+++ MATERIAL +++

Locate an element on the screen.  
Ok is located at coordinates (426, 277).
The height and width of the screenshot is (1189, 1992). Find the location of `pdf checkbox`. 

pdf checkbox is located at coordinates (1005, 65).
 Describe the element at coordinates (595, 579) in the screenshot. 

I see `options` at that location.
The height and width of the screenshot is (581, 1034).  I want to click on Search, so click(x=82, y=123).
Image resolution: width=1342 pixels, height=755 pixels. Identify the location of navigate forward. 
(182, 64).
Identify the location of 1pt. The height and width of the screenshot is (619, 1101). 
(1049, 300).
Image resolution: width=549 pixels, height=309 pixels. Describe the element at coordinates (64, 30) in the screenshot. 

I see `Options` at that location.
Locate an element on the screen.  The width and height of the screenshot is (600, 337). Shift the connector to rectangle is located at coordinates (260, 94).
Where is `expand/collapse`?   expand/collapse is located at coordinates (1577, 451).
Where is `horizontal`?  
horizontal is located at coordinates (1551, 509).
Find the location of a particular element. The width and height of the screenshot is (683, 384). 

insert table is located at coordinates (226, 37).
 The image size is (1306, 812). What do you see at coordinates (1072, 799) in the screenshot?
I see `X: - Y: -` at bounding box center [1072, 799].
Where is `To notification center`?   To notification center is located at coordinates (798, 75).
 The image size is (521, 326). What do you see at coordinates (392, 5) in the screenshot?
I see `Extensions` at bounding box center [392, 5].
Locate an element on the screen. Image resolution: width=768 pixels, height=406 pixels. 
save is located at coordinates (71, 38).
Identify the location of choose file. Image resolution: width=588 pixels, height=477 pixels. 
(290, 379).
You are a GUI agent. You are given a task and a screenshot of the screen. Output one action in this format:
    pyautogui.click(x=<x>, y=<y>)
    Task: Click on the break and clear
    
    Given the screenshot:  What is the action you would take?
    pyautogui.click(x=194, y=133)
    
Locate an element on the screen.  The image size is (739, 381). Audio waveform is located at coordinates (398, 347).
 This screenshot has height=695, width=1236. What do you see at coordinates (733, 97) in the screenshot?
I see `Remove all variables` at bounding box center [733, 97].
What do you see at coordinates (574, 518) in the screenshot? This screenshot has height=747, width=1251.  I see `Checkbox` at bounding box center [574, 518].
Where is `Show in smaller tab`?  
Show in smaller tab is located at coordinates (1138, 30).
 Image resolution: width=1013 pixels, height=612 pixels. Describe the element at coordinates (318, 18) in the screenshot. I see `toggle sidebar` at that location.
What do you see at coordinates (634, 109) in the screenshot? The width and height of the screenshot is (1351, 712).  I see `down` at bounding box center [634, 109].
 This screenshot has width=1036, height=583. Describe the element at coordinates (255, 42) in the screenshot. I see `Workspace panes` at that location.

+++

* YOUR INSTRUCTIONS *
Copy every line of the listing above word for word.

* CORRECT ANSWER *
Locate an element on the screen.  
Ok is located at coordinates (426, 277).
The height and width of the screenshot is (1189, 1992). Find the location of `pdf checkbox`. 

pdf checkbox is located at coordinates (1005, 65).
 Describe the element at coordinates (595, 579) in the screenshot. 

I see `options` at that location.
The height and width of the screenshot is (581, 1034).  I want to click on Search, so click(x=82, y=123).
Image resolution: width=1342 pixels, height=755 pixels. Identify the location of navigate forward. 
(182, 64).
Identify the location of 1pt. The height and width of the screenshot is (619, 1101). 
(1049, 300).
Image resolution: width=549 pixels, height=309 pixels. Describe the element at coordinates (64, 30) in the screenshot. 

I see `Options` at that location.
Locate an element on the screen.  The width and height of the screenshot is (600, 337). Shift the connector to rectangle is located at coordinates (260, 94).
Where is `expand/collapse`?   expand/collapse is located at coordinates (1577, 451).
Where is `horizontal`?  
horizontal is located at coordinates (1551, 509).
Find the location of a particular element. The width and height of the screenshot is (683, 384). 

insert table is located at coordinates (226, 37).
 The image size is (1306, 812). What do you see at coordinates (1072, 799) in the screenshot?
I see `X: - Y: -` at bounding box center [1072, 799].
Where is `To notification center`?   To notification center is located at coordinates (798, 75).
 The image size is (521, 326). What do you see at coordinates (392, 5) in the screenshot?
I see `Extensions` at bounding box center [392, 5].
Locate an element on the screen. Image resolution: width=768 pixels, height=406 pixels. 
save is located at coordinates (71, 38).
Identify the location of choose file. Image resolution: width=588 pixels, height=477 pixels. 
(290, 379).
You are a GUI agent. You are given a task and a screenshot of the screen. Output one action in this format:
    pyautogui.click(x=<x>, y=<y>)
    Task: Click on the break and clear
    
    Given the screenshot:  What is the action you would take?
    pyautogui.click(x=194, y=133)
    
Locate an element on the screen.  The image size is (739, 381). Audio waveform is located at coordinates (398, 347).
 This screenshot has height=695, width=1236. What do you see at coordinates (733, 97) in the screenshot?
I see `Remove all variables` at bounding box center [733, 97].
What do you see at coordinates (574, 518) in the screenshot? This screenshot has height=747, width=1251.  I see `Checkbox` at bounding box center [574, 518].
Where is `Show in smaller tab`?  
Show in smaller tab is located at coordinates (1138, 30).
 Image resolution: width=1013 pixels, height=612 pixels. Describe the element at coordinates (318, 18) in the screenshot. I see `toggle sidebar` at that location.
What do you see at coordinates (634, 109) in the screenshot? The width and height of the screenshot is (1351, 712).  I see `down` at bounding box center [634, 109].
 This screenshot has width=1036, height=583. Describe the element at coordinates (255, 42) in the screenshot. I see `Workspace panes` at that location.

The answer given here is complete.